Every person has a legal duty to prevent unreasonable injury to themselves. [i] This becomes an issue in personal injury cases where it is shown that the injured party is themselves partially responsible. In such instances, courts apply the principle of contributory negligence to apportion damages between the parties – the injured party included – whom contributed to the injury. The effect of a finding of contributory negligence for the injured party would be to reduce the total compensation they would otherwise be entitled to, by that percentage.

The courts are reluctant however, to place too heavy a burden with the injured party where others are at fault. This was seen in the case of Snushall, which stated an injured person’s failure to wear a seat belt could at most represent a 25% reduction in the compensation they would otherwise receive. [ii] The case went on to say that a weaker relationship between the failure to wear a seat belt and the resulting injuries would require an even smaller – 5 to 10% – reduction in the total compensation they would otherwise receive.

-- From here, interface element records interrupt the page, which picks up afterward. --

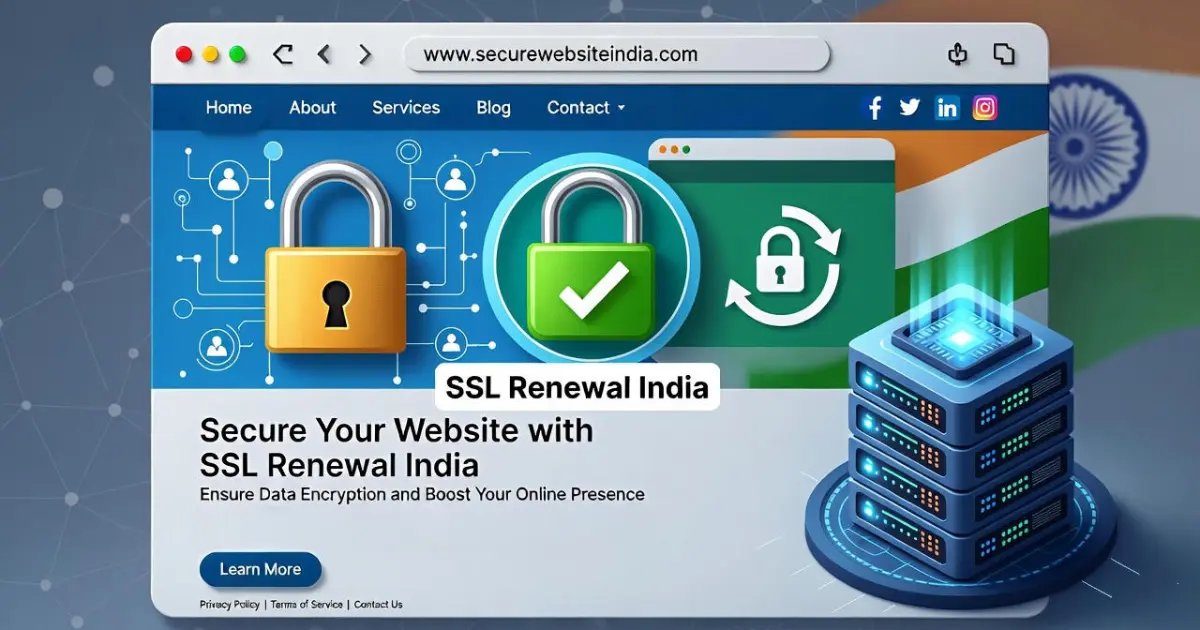Select the tabs overview icon at top right
The width and height of the screenshot is (1200, 630).
pos(1003,54)
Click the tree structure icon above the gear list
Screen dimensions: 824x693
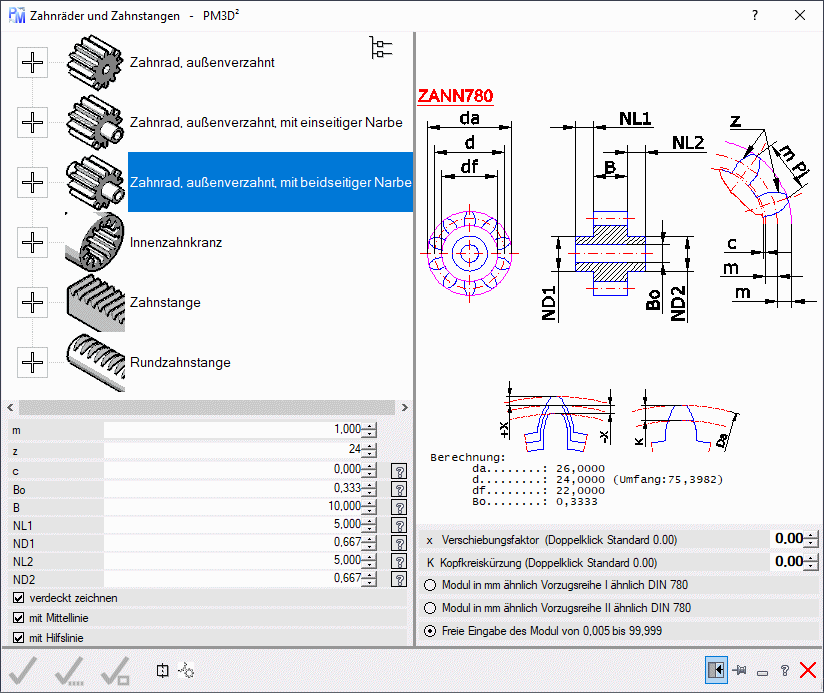tap(381, 47)
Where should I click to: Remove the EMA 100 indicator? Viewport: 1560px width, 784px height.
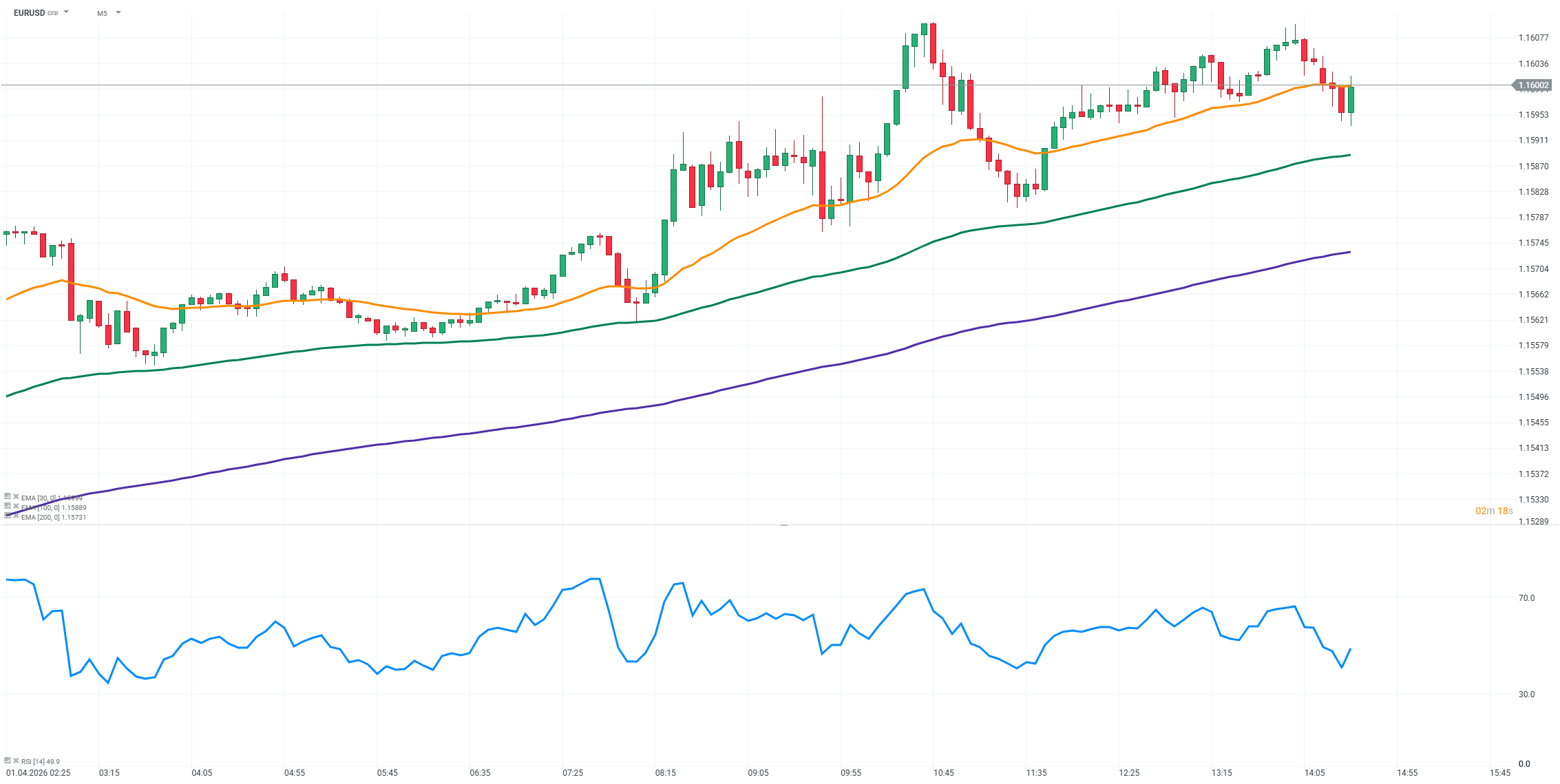coord(16,506)
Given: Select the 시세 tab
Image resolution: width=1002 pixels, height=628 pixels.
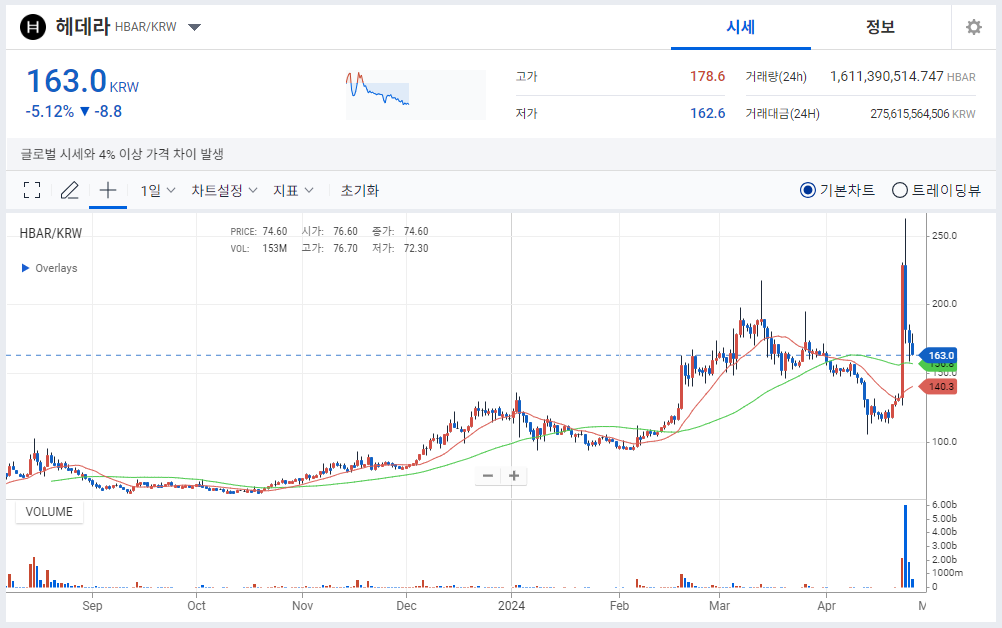Looking at the screenshot, I should (740, 27).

It is not uncommon for injured persons to either overvalue or undervalue the degree of contributory negligence associated with their claim. An experienced personal injury lawyer can help injured plaintiffs to correctly assess the impact of potential contributory negligence upfront, as part of an overall strategy to help plaintiffs pursue the maximum compensation to which they would be entitled.

[i]Froom v Butcher [1975] W.L.R. 379 CA

[ii]Snushall v Fulsang2005 CanLII 34561 (ON CA), (2005), 78 O.R. (3d) 142 (C.A.)